Nous ne tardons pas à quitter les lieux et nous partons à la recherche d’un café et un maté pour le petit déjeuner. En poursuivant sur la route principale nous tombons sur une jeune fille qui boit son café devant une jolie maison, il s’agit en fait d’une auberge où sont hébergées trois touristes, une française et deux australiennes Marie, Margaret et Alicia. Le vrai hôtel était donc là !
Après un tour dans le village qui est assez joli nous essayons de trouver un moyen pour rejoindre le village d’après. La plupart des habitants nous disent qu’il faut attendre le soir, « l’heure des combis ». Les filles que nous venons de rencontrer, cherchent aussi à se rendre à Salvacion. Nous négocions un taxi, une vieille Volvo dans laquelle nous nous entassons à 6.
La forêt est partout et à perte de vue, l’ensemble est très vallonné, entrecoupé par des rivières et petits courts d’eau, nous en traversons quelques uns. Moi qui avait eu une frayeur monstre quand j’étais petite lors de la traversée d’un oued au Maroc avec le break familial, j’ai appris à relativiser ici. Nous prenons l’eau par le plancher à l’arrière, mais rien ne semble anormal pour notre chauffeur, imperturbable, qui s’engage à toute berzingue dans les énormes cailloux qui constituent notre route.

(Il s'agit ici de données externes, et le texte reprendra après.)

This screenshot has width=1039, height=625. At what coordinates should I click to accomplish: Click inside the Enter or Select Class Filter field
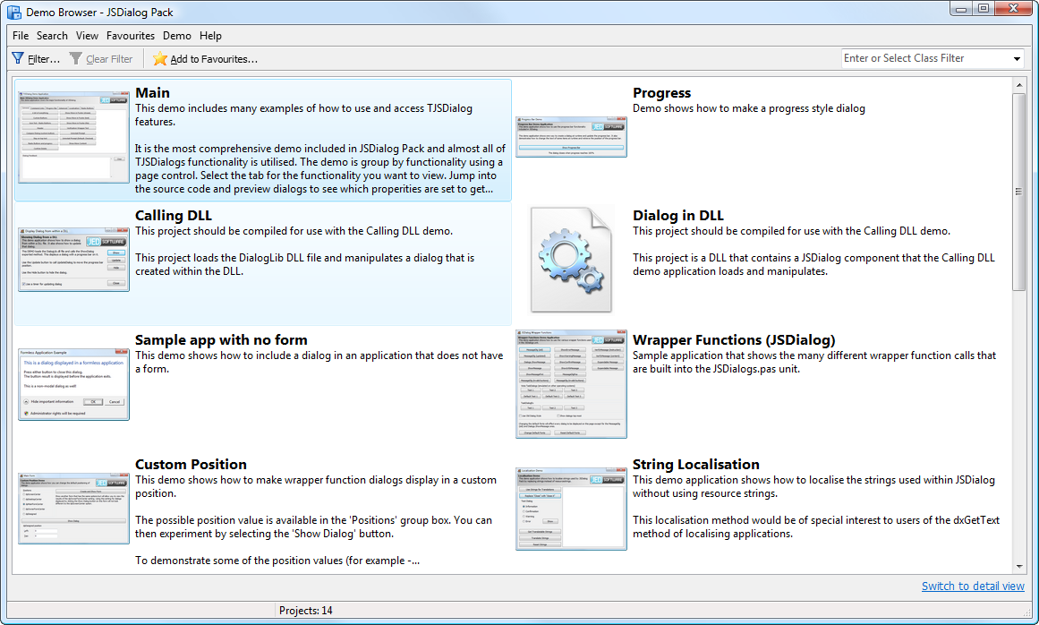pos(922,58)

Nous arrivons à Salvacion, le village est plus impressionnant que le précédent tant il est entouré par la forêt, des oiseaux de toutes les couleurs égayent les arbres et poteaux électriques. Étant donné le temps que nous avons mis à trouver un taxi pour arriver jusque là nous n’avons pas espoir de poursuivre notre route aujourd’hui, nous cherchons donc un vrai hôtel. Après deux hôtels plutôt sales nous en trouvons un qui semble propre et avec un ventilateur, le grand luxe ! Comme à notre habitude nous déjeunons au marché, une gentille dame âgée nous apporte une soupe puis un ragoût délicieux accompagné de légumes de la forêt, on reconnaît le yucca mais le reste est inconnu. La mamita nous parle de sa petite fille qui est assise à côté de nous et qui fait ses devoirs. Nous tentons ensuite de nous renseigner sur le bus qui va au village suivant, et le dernier, Shintuya, la communauté native dans laquelle nous avons repéré le volontariat touristique. Ce n’est pas un vrai volontariat car il faut payer un peu, 4€ par jour. Nous n’avons pas eu de réponse récente de leur part car ils n’ont pas internet, c’est donc un peu, voire beaucoup à l’aventure que nous y allons.
Nos trois copines de voyage ont par hasard rencontré notre contact dans le village et nous apprenons que nous pouvons donc tous aller chez lui au village.